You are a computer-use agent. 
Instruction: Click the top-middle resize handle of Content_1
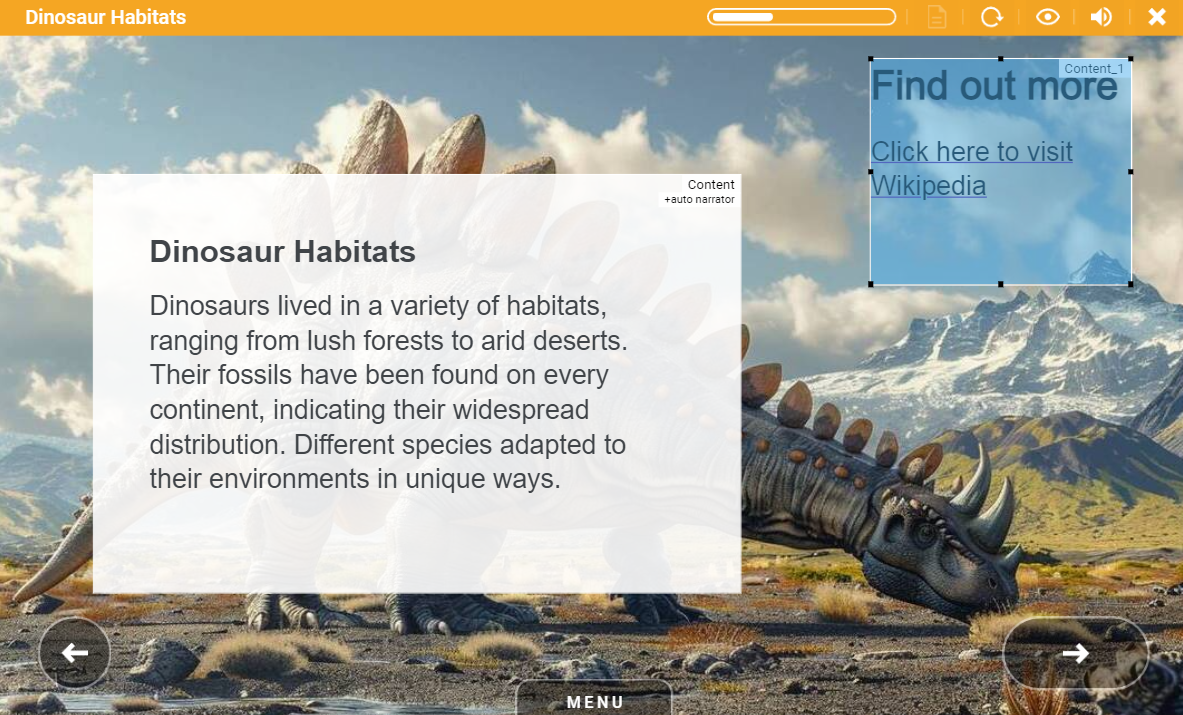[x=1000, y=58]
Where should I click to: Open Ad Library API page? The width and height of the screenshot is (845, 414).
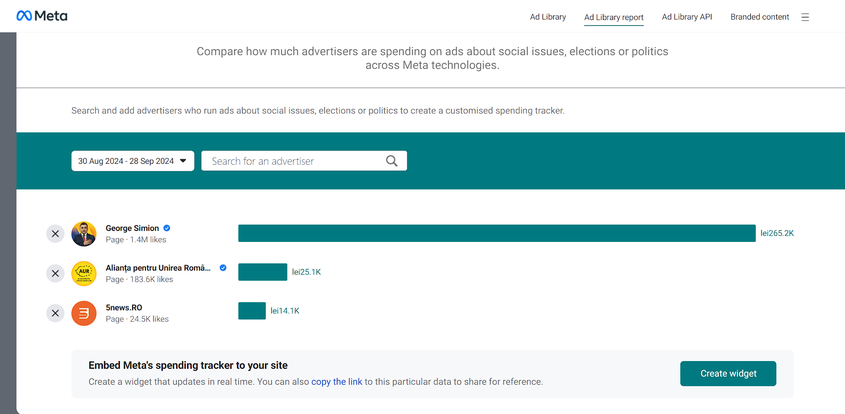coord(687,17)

______

WHAT IS NEEDED → Reproduce the data with "resize handle" replaced by "sizing handle" and everything else unchanged. Leave the pictures out.

WRITTEN REPLY →
You are a computer-use agent. 
Instruction: Click the top-middle sizing handle of Content_1
[x=1000, y=58]
Where should I click to: Open Ad Library API page? The width and height of the screenshot is (845, 414).
coord(687,17)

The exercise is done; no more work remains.